* **WHAT THE EXERCISE ASKS**:
Look through the records below for the line with "Task: Open help via question mark icon". Return that line and each one after it up to and including the line with "Given: Click the Community Events node", exactly.

-----

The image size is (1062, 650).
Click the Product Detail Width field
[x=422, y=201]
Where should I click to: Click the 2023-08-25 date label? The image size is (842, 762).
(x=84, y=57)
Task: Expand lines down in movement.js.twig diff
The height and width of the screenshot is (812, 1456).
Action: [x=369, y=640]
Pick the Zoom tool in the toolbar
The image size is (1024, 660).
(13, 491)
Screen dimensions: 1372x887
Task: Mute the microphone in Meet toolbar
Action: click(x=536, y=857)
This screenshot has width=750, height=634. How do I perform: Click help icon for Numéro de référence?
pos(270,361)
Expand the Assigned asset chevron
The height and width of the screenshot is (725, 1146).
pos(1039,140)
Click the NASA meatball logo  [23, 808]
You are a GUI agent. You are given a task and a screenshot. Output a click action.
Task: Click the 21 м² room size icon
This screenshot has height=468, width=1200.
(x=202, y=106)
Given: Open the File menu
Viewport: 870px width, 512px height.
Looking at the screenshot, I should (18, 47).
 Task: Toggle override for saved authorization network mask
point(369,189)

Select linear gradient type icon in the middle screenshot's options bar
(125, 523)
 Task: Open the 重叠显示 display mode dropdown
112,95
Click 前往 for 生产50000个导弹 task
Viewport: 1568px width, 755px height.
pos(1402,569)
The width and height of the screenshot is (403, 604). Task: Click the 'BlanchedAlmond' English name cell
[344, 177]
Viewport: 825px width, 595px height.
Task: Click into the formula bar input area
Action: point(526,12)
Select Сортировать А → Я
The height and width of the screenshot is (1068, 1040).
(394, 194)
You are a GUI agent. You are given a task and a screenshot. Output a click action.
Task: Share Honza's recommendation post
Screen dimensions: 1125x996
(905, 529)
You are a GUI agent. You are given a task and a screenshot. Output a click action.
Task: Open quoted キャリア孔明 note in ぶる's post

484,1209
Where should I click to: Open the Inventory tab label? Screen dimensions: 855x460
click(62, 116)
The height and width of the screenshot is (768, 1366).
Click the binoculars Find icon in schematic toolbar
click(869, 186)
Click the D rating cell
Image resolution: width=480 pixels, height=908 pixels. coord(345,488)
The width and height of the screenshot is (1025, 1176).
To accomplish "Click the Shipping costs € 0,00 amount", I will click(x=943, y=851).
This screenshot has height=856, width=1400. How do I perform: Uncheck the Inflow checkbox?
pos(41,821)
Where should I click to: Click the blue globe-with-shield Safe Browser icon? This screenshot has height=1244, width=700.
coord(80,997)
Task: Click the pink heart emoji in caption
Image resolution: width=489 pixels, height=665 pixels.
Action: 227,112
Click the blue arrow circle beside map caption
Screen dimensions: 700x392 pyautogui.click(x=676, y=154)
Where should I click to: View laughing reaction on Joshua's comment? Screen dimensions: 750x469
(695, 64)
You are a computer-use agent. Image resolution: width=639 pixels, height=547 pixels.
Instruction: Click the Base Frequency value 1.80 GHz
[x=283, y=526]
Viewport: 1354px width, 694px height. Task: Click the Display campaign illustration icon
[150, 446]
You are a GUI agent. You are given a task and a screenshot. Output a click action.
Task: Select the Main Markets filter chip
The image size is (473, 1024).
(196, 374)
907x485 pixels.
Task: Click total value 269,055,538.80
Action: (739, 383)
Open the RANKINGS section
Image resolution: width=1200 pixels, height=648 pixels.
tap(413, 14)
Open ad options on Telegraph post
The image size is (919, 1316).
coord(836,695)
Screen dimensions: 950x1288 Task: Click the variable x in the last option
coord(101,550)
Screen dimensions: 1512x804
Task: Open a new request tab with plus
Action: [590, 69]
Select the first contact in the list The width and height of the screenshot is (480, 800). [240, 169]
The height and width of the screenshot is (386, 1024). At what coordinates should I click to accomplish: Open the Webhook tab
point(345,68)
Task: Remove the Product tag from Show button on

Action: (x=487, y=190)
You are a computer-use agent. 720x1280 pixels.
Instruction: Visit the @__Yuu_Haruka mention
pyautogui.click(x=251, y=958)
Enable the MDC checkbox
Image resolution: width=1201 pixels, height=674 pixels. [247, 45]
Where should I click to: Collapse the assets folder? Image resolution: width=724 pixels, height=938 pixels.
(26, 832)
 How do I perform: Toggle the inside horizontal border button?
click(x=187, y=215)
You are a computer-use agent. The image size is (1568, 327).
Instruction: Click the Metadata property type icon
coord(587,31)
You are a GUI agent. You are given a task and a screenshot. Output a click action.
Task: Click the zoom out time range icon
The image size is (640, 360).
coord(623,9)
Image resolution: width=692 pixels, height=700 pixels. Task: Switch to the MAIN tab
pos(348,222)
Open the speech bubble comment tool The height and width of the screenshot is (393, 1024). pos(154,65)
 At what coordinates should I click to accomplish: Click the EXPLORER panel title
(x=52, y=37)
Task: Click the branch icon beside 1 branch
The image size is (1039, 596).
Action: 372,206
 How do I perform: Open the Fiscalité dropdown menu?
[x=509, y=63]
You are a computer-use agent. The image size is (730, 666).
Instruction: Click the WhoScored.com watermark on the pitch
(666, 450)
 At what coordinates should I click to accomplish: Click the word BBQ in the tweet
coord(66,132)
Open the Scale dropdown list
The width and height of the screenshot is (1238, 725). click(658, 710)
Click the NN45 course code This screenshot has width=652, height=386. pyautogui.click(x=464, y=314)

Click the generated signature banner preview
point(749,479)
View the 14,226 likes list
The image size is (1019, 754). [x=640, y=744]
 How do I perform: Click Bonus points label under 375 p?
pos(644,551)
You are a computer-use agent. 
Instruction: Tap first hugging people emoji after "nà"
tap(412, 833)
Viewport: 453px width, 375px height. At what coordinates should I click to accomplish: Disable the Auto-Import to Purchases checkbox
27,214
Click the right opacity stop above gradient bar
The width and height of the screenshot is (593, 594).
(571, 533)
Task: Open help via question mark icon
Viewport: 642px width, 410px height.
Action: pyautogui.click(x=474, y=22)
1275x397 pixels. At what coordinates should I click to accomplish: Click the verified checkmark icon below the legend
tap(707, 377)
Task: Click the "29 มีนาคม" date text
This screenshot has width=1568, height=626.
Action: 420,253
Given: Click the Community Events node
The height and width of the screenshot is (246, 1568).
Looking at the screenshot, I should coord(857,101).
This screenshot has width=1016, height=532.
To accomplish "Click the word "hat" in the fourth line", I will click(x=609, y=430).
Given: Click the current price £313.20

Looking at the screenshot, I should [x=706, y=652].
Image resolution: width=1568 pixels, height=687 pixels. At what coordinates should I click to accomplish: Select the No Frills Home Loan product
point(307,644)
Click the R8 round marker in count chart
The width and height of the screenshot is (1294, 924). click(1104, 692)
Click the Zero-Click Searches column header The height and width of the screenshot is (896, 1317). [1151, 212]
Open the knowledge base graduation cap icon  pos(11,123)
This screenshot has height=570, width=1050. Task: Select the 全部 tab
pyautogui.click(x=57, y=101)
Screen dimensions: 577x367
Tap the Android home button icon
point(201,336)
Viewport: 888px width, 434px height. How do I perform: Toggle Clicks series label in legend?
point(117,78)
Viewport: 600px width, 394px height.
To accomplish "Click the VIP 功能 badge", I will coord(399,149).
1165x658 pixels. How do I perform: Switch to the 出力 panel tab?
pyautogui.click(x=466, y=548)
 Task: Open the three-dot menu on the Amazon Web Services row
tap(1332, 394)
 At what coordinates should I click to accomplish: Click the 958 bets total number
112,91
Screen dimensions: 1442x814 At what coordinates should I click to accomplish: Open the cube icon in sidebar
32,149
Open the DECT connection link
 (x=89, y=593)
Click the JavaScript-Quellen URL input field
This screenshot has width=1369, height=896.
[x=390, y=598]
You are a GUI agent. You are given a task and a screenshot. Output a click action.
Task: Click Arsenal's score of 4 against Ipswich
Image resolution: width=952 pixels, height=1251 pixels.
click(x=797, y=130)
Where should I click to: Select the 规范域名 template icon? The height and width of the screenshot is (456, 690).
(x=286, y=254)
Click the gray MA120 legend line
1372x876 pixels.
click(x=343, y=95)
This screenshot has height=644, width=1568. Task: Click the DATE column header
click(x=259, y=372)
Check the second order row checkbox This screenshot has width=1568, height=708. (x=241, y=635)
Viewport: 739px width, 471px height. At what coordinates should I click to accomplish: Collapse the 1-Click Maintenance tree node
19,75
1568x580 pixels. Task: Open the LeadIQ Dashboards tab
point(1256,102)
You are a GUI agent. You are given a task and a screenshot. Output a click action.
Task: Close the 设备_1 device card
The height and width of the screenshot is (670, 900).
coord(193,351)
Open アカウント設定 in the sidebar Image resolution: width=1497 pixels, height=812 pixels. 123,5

-----

* **EXERCISE OUTPUT**:
Task: Open help via question mark icon
Viewport: 642px width, 410px height.
Action: pyautogui.click(x=474, y=22)
1275x397 pixels. At what coordinates should I click to accomplish: Click the verified checkmark icon below the legend
tap(707, 377)
Task: Click the "29 มีนาคม" date text
This screenshot has width=1568, height=626.
Action: 420,253
Given: Click the Community Events node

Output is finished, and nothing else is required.